**Exercises to complete**
a – Answer these questions using the press release, labeling your answers (i), (ii), (iii):
(i) How many cities does the study cover?
(ii) Where did Dubai rank for sustainability and natural resources?
(iii) Who is PwC's Middle East Sustainability Leader?
b – Reproduce the passage of the press release between "Dubai, UAE May" and "a city gateway)", inclusive.

Press release

Dubai named a Global ‘City of Opportunity’, ranked 1st for airport connections to business districts and 5th most affordable city

PwC’s latest Cities of Opportunity study looks at what makes cities function best

Dubai, UAE May 21, 2014 –Dubai features this year as the only Middle-Eastern city in PwC’s Cities of Opportunity report, ranking 16th overall in the latest study that takes the pulse of 30 cities at the heart of the world’s economy and culture. Dubai ranked 5th in global affordability, that measures cost of living, purchasing power and corporate tax rates, behind only San Francisco, Los Angeles, Johannesburg and Toronto. Dubai was also ranked 8th as an urban gateway, replacing Los Angeles in the Top 10, bolstered by the efficiency of its airport connections to central business districts for which it ranked 1st globally.

Dubai headlines, the city ranks:

  • 16th overall in the study of 30 cities
  • 1st for lowest total tax rate globally
  • 1st in construction activity
  • 1st for airport access to central business districts (and 7th overall as a city gateway)
  • 2nd for working age population (underway or planned)
  • 4th for lowest crime rates (but ahead of all emerging cities)
  • 4th for attracting Foreign Direct Investment (FDI)
  • 7th for rate of real GDP growth
  • 8th for internet access in schools
  • 12th for its healthcare system, outscoring all US cities.

However, Dubai ranked 30th (last of out the cities studied) for its sustainability and natural resources which looks at elements such as the proportion of a city’s land area designated as public recreational and green space, and the percentage of recycled waste.

Cities of Opportunity 6 analyses the development of 30 global cities, and through their performance seeks to add insight on the policies and actions that make cities function best. Dubai’s greatest advantage is cost-effectiveness, offering better value than most developed or emerging cities and ranking 5th as the world’s most affordable city, for instance Dubai:

  • Ranks 1st for lowest corporate tax-rate globally
  • Finishes 10th in cost of living
  • Ranks 17th in the cost of business occupancy

Commenting on the report, Middle East Partner and Global leader of PwC’s Cities and Local Government team, Hazem Galal said, “Cities of Opportunities 6 highlights the remarkable progress Dubai has seen over the last few years, in its efforts to position itself as a global gateway and an easy place to do business. The combination of its low corporate tax rates, the proximity of its airports to business, its cost of living and quality of life mean that Dubai continues its ascent into the world’s top cities. Looking to the future to continue this upwards trend, areas the city should focus on improving include its performance in sustainability and the natural environment, as well as its educational framework.”

Room for improvement: Sustainability and natural resources

Dubai’s weakest performance is in sustainability and the natural environment, ranking last out of our 30 cities. Commenting on this outcome, Gus Schellekens, PwC’s Middle East Sustainability Leader said, “Dubai obviously has to contend with an extreme climate which creates a heavy reliance on air conditioning and desalinated water. However, since 2006 when sustainability was an omission in many government visions, Dubai has taken great steps to make it a central part of its policy and planning.”

(Text and item location records)
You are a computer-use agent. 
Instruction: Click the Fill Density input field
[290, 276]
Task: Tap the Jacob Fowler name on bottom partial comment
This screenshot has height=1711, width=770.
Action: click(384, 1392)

**Answers**
a –
(i) 30
(ii) 30th, last of the cities studied
(iii) Gus Schellekens

b –
Dubai, UAE May 21, 2014 –Dubai features this year as the only Middle-Eastern city in PwC’s Cities of Opportunity report, ranking 16th overall in the latest study that takes the pulse of 30 cities at the heart of the world’s economy and culture. Dubai ranked 5th in global affordability, that measures cost of living, purchasing power and corporate tax rates, behind only San Francisco, Los Angeles, Johannesburg and Toronto. Dubai was also ranked 8th as an urban gateway, replacing Los Angeles in the Top 10, bolstered by the efficiency of its airport connections to central business districts for which it ranked 1st globally.

Dubai headlines, the city ranks:

  • 16th overall in the study of 30 cities
  • 1st for lowest total tax rate globally
  • 1st in construction activity
  • 1st for airport access to central business districts (and 7th overall as a city gateway)